Best times: Bulls set NBA record with 72-win season

Relive great plays and moments from the historic 72-10 Chicago Bulls 1995-96 season.

The best moments : 40s and 50s | 1960s | 1970s | 1980s | 90s | 2000s | 2010s

NBA.com looks back on the great moments that define the history of the NBA.


The honor of being recognized as “the greatest team in NBA history” is a subject that fans can debate endlessly, but Chicago Bulls supporters of 1995-96 might refer to an objective yardstick for defend their cause.

The Bulls’ 72-10 record and 0.878 winning percentage in the 1995-96 regular season was the best in NBA history and is one of the team’s greatest achievements in all. the sports. The Bulls eclipsed the scores set by the Los Angeles Lakers from 1971-72, which went 69-13 for a .841 percentage. The 2015-16 Golden State Warriors were the first team to break the 72-win mark when they finished 73-9 in 2015-16.

The Bulls won 18 straight games in the 1995-96 season and, on February 2, their record stood at 41-3. They became the first team in NBA history to win 70 games with an 86-80 victory in Milwaukee on April 16 and ended the season with a No.72 victory with a 103-93 decision over Washington on April 21. .

The Bulls finished 39-2 at United Center and 33-8 on the road, their highest 33 road wins of all time. They continued to roll the opposition into the playoffs. They have lost just one game in series wins over Miami, New York and Orlando, setting up a playoff game with Seattle.

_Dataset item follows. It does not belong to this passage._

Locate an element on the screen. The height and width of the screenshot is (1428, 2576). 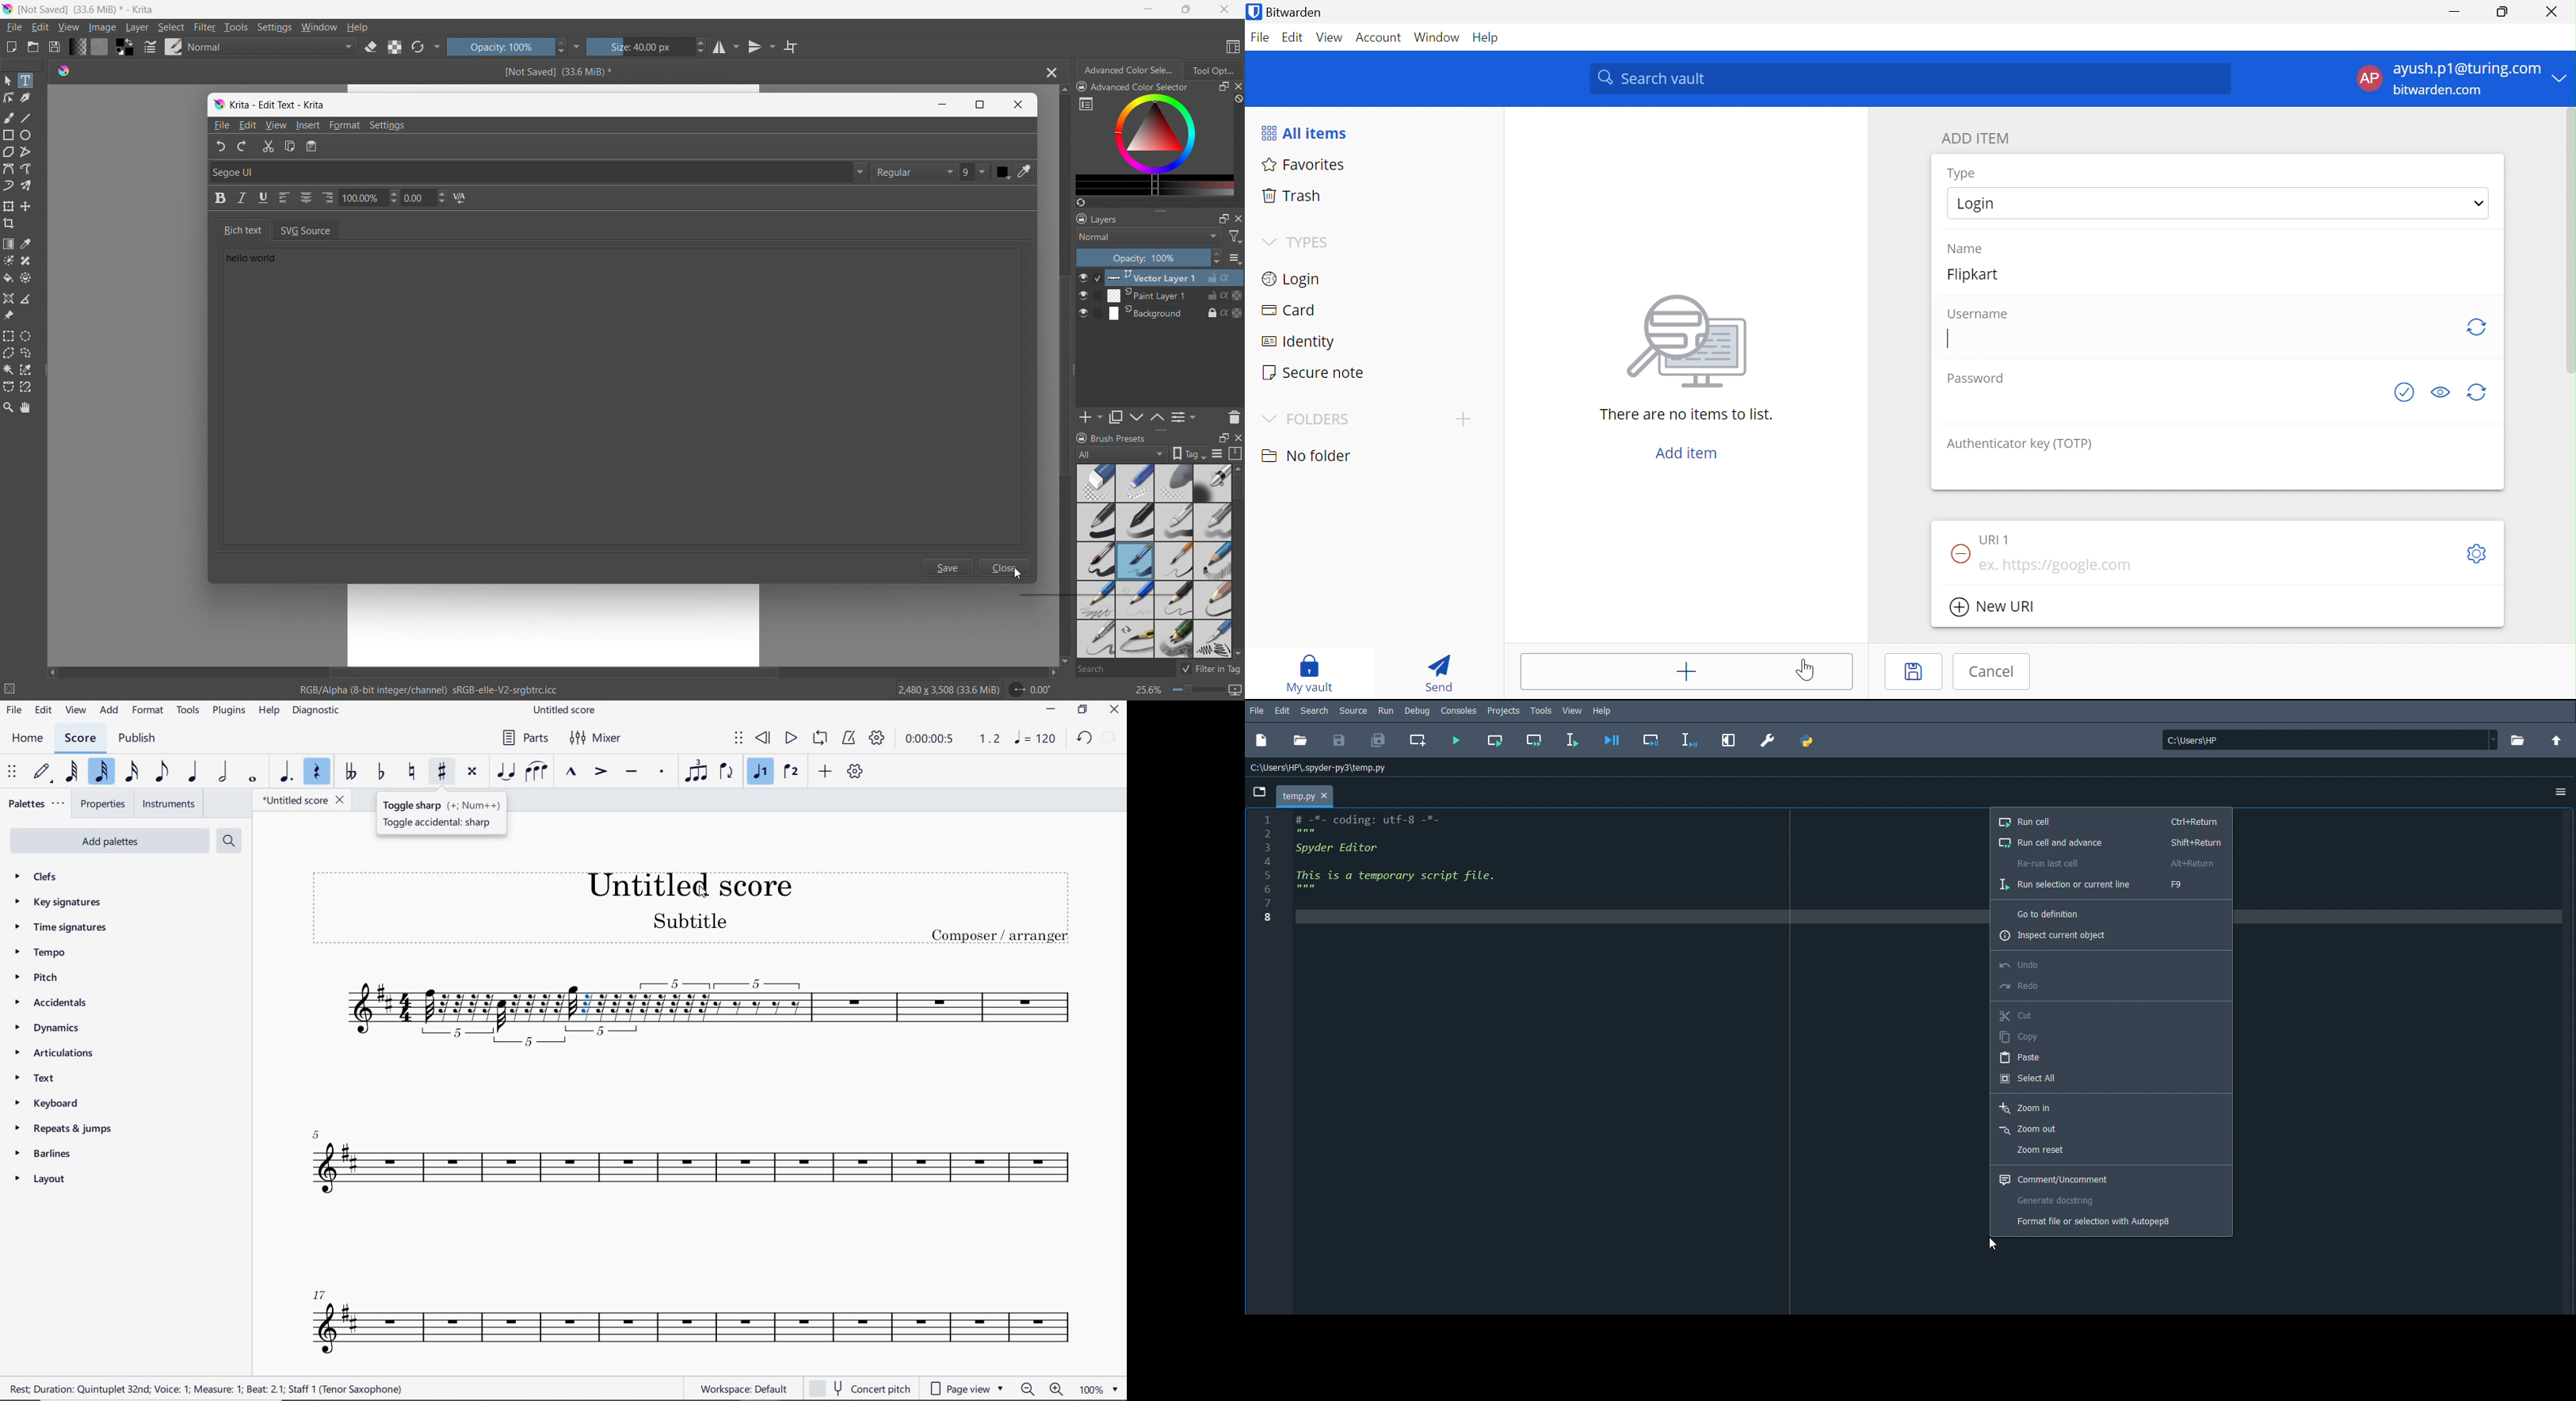
Source is located at coordinates (1355, 712).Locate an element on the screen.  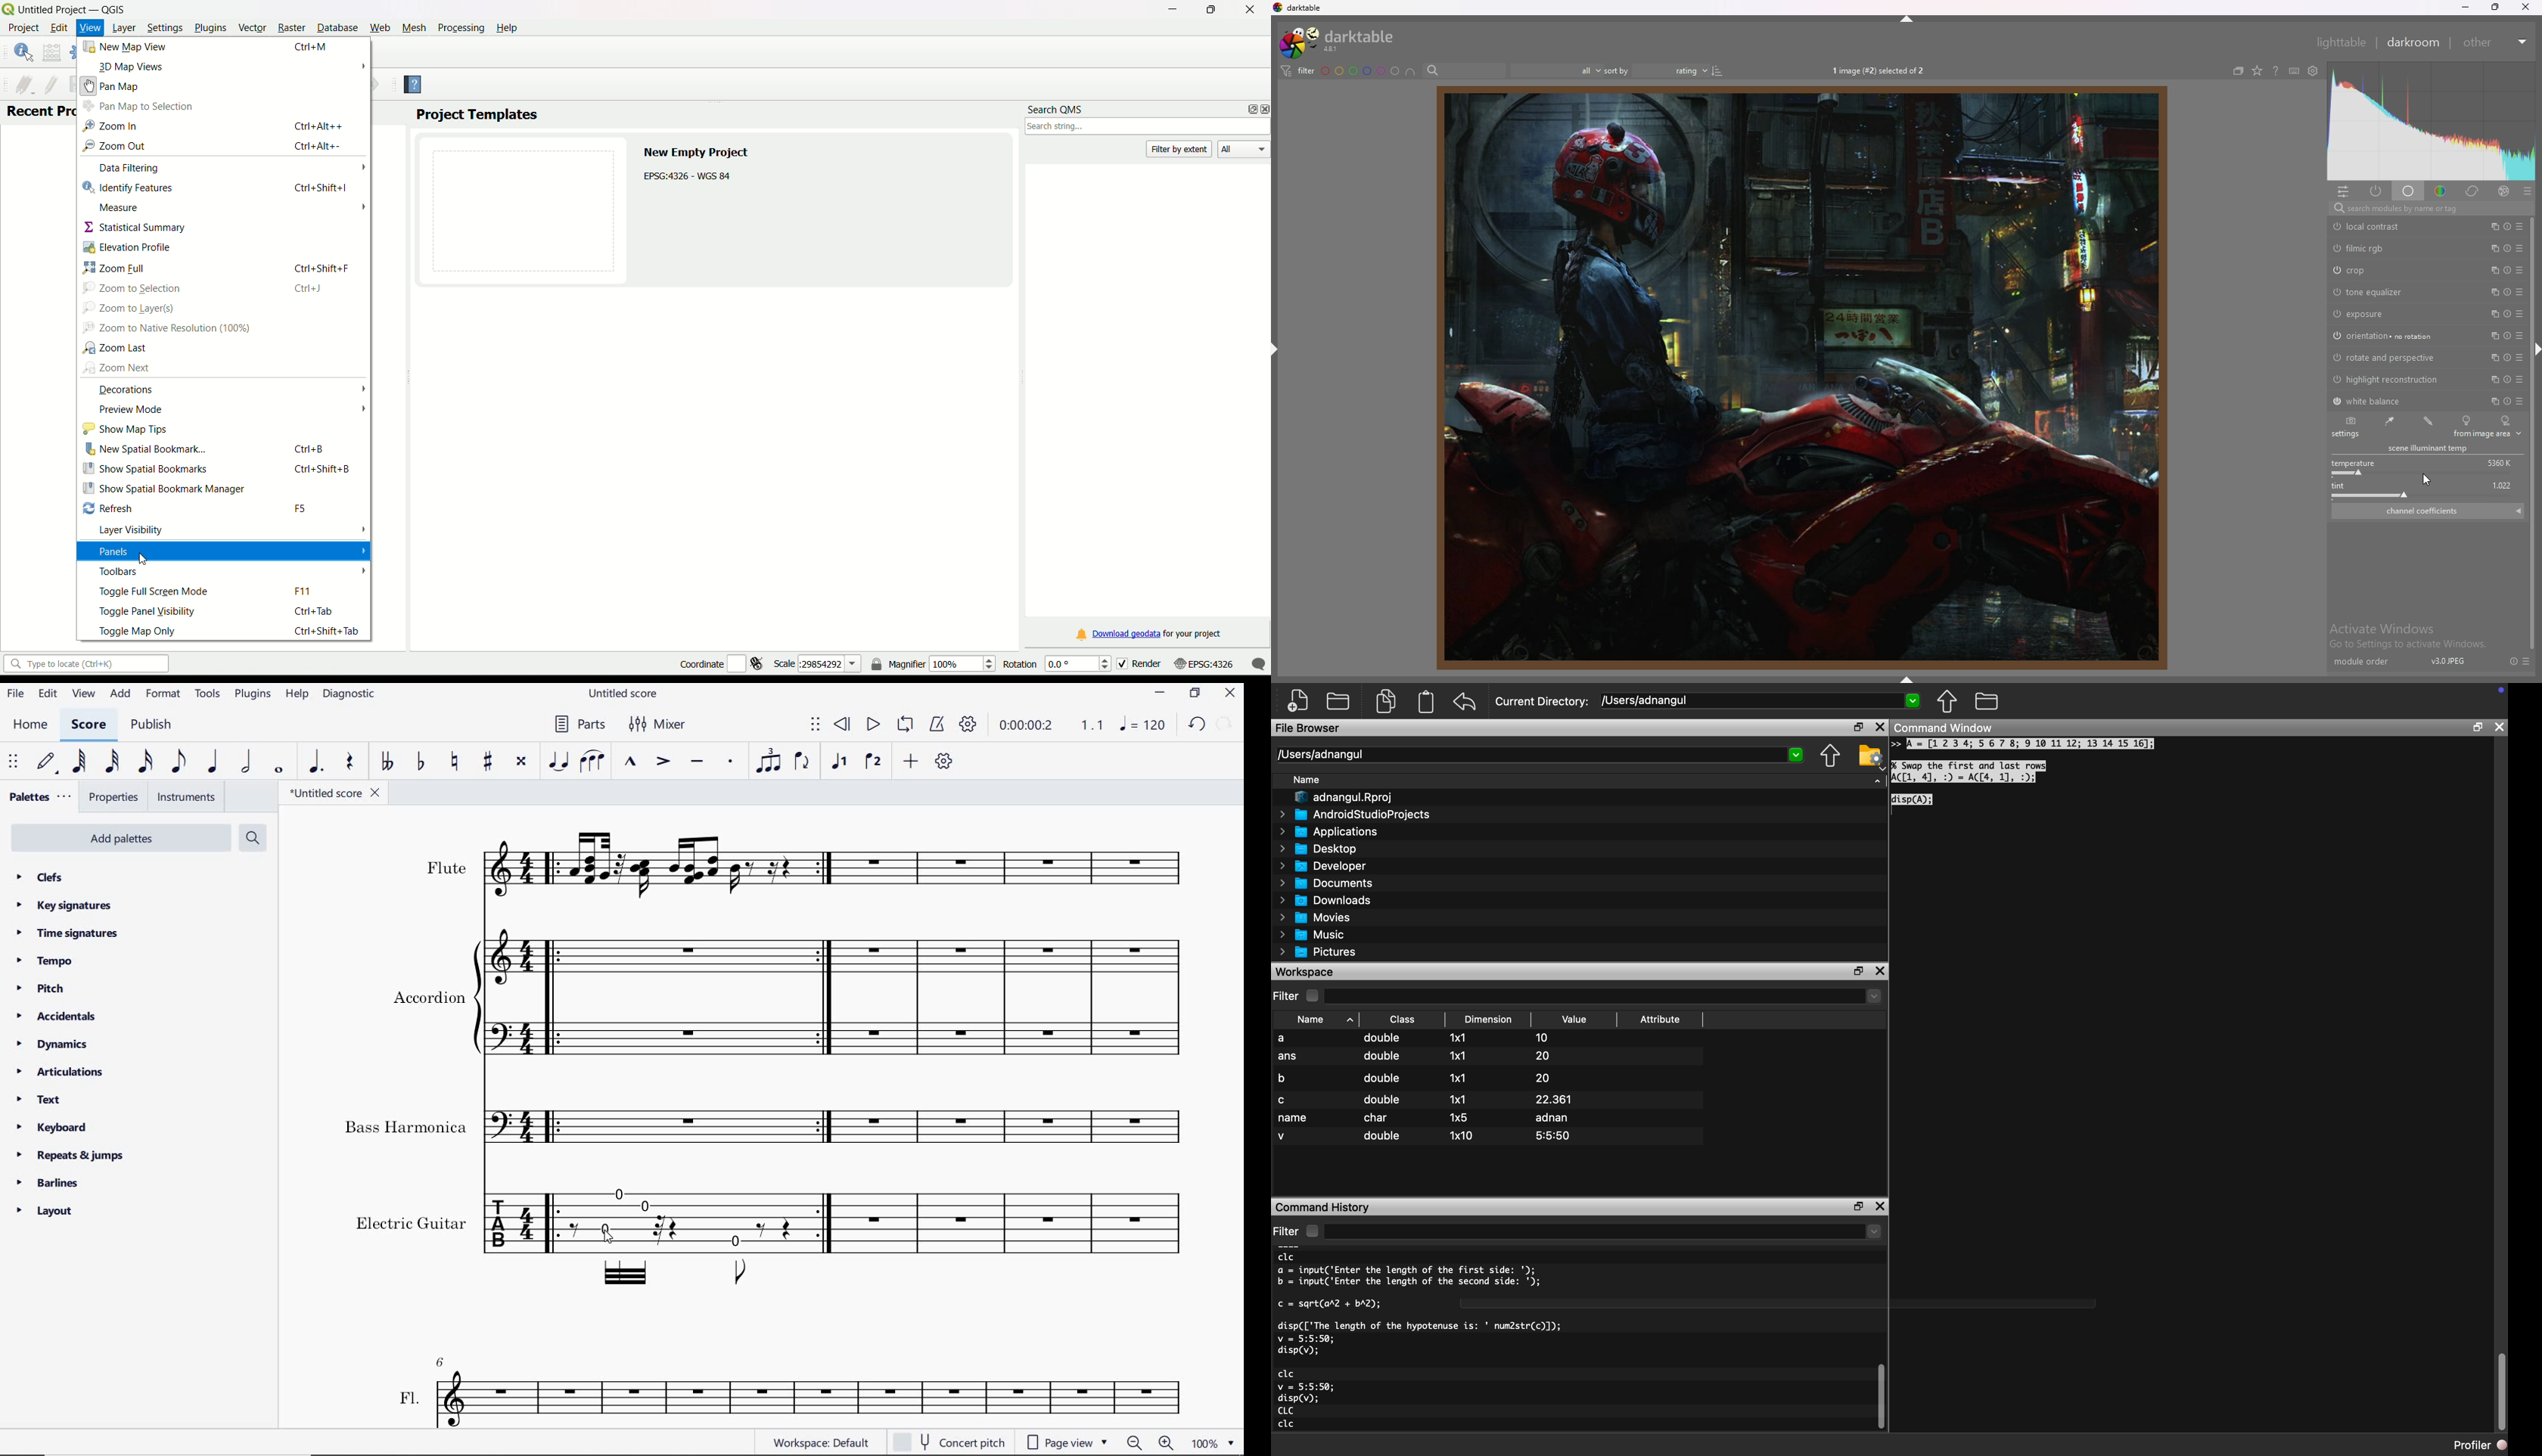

Michael Jordan was back in the NBA Finals. After an eighteen-month layoff from basketball, a brief dip in a professional baseball career, and a comeback just before the 1995 NBA Finals, he wasted no time in putting Chicago in the position of win a fourth championship. Chicago won the first three games, before Seattle rallied to send the series back to United Center for Game 6.

Back home, Jordan gave Chicago fans what they had come to see. He responded to the decisive 87-75 victory by falling onto the pitch as tears flowed. He then rushed into the Bulls’ locker room, where he allowed more of the emotion he had kept bottled inside to flow out as his teammates celebrated.

Although he returned to the top of the NBA with 30.4 goals per game and was named NBA MVP for the fourth time, it was by leading his team to the title that he proved himself. that he could come back to the end. Coincidentally, the Bulls won the title on Father’s Day, an important day for a man who lost his father, James Jordan, before suddenly retiring from basketball in 1994.

“I was fortunate to be able to get the ball from the championship game and bring a championship back to Chicago,” Jordan said later. “It happened on Father’s Day, which makes it even more special. There is no way to really describe it.

By the time Jordan joined the Bulls celebration, the entire squad were perched atop the goalscoring table, sharing their moment with fans at United Center. They then climbed to a podium in front of the table, where commissioner David Stern presented team owner Jerry Reinsdorf with his fourth championship trophy in six years. And somewhere down the line Jordan got the trophy and gave it a hug. His trophy.